Un esempio molto famoso di come viene usata la biodiversità per trovare geni utili: la comparsa in Uganda nel 1999 di pustole di ruggine nera, una delle malattie più devastanti del frumento, su una varietà nota per portare un importante gene di resistenza: era la prima evidenza di una nuova razza di ruggine, che fu chiamata Ug99 e che in breve tempo si diffuse in tutta la regione degli altipiani dell’Africa orientale. Ug99 aveva superato il più efficace e diffuso gene di resistenza alla ruggine nera. I primi studi indicavano che il 90% di tutte la varietà di grano coltivate nel mondo era suscettibile a questa nuova razza di ruggine: un pericolo potenzialmente devastante per la sicurezza alimentare mondiale. Per arginare la diffusione della malattia fu avviato uno screening di tutti i materiali disponibili, che fu condotto in una stazione sperimentale in Kenya, dove il patogeno era largamente diffuso. A seguito di questo lavoro, frutto di un’estesa collaborazione internazionale, furono identificati nuovi geni di resistenza attivi contro Ug99: questi furono poi trasferiti nelle varietà coltivate, e nel giro di 6-8 anni fu possibile ridimensionare il problema e portare sotto controllo la diffusione della ruggine nera. Oltre ai geni di resistenza ce ne sono molti altri che, per così dire, sono stati «dimenticati» nel corso della selezione empirica che ha caratterizzato la coltivazione del frumento sino a un secolo fa. Può sembrare strano, ma la selezione empirica, la stessa che ha portato alle tanto rinomate varietà antiche, oltre a non aver selezionato geni utili (come quelli per la resistenza ad alcune malattie e quelli per potenziare la produttività), in alcuni casi ha preferito geni non proprio «raccomandabili».
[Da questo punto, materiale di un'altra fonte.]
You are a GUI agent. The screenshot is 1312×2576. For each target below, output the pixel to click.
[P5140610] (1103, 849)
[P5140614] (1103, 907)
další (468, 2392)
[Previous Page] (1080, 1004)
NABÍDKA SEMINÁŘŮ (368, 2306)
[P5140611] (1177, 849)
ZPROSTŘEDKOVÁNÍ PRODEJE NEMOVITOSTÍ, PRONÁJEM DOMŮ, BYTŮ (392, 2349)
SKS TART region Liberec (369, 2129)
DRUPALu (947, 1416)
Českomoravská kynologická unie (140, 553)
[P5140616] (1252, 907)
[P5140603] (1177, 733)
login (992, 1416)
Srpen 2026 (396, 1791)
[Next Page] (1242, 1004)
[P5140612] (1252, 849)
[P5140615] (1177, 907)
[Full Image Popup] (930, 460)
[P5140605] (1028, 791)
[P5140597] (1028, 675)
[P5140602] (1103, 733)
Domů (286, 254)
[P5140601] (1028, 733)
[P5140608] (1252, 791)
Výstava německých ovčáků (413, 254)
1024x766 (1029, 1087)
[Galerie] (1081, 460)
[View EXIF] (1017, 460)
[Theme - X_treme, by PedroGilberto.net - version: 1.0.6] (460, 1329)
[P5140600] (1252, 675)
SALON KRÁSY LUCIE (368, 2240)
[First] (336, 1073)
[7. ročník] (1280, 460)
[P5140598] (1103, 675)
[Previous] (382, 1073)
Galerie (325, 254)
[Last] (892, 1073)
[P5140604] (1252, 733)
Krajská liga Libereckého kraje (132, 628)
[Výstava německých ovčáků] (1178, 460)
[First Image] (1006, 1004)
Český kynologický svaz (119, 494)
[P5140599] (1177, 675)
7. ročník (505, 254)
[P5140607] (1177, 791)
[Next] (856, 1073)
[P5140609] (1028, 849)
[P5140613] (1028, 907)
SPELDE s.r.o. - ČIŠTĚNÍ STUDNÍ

A proposito, il caso farro: recentemente è emerso un esempio curioso in questo senso. Come sappiamo, i farri selvatici sono la forma di frumento selvatico da cui l’uomo ha selezionato il farro coltivato, che a sua volta è il precursore del frumento duro. Molte varietà di frumento duro, sia moderne sia antiche, hanno la spiacevole caratteristica di accumulare cadmio nei semi quando vengono cresciute su terreni ricchi di quel metallo che è tossico per la salute e quindi, evidentemente, meno ce n’è meglio è. Prima che qualcuno si spaventi, preciso subito che i terreni italiani sono in linea di massima poverissimi di cadmio, e quindi il fatto che le varietà di frumento duro coltivate in Italia siano capaci di accumularne non significa che poi lo facciano. Infatti, se il cadmio nel terreno è assente, non vi può essere alcun accumulo. È tuttavia curioso osservare che mentre tutte le forme selvatiche di farro sono prive di questa poco gradita caratteristica, molte varietà coltivate invece ce l’hanno. Evidentemente, questo carattere è comparso come conseguenza di una mutazione successiva alla domesticazione, quindi nei farri coltivati o nelle popolazioni antiche di frumento duro (…)Adesso che conosciamo il gene responsabile di questa caratteristica, sarà semplice nei prossimi anni selezionare piante prive della capacità di accumulare cadmio. Questo è solo un esempio di come la selezione empirica fatta dall’uomo nell’antichità non abbia necessariamente selezionato sempre e soltanto i geni migliori. Lo studio della biodiversità consente di comprendere come avvenne quella selezione e di recuperare anche geni inopinatamente dimenticati”.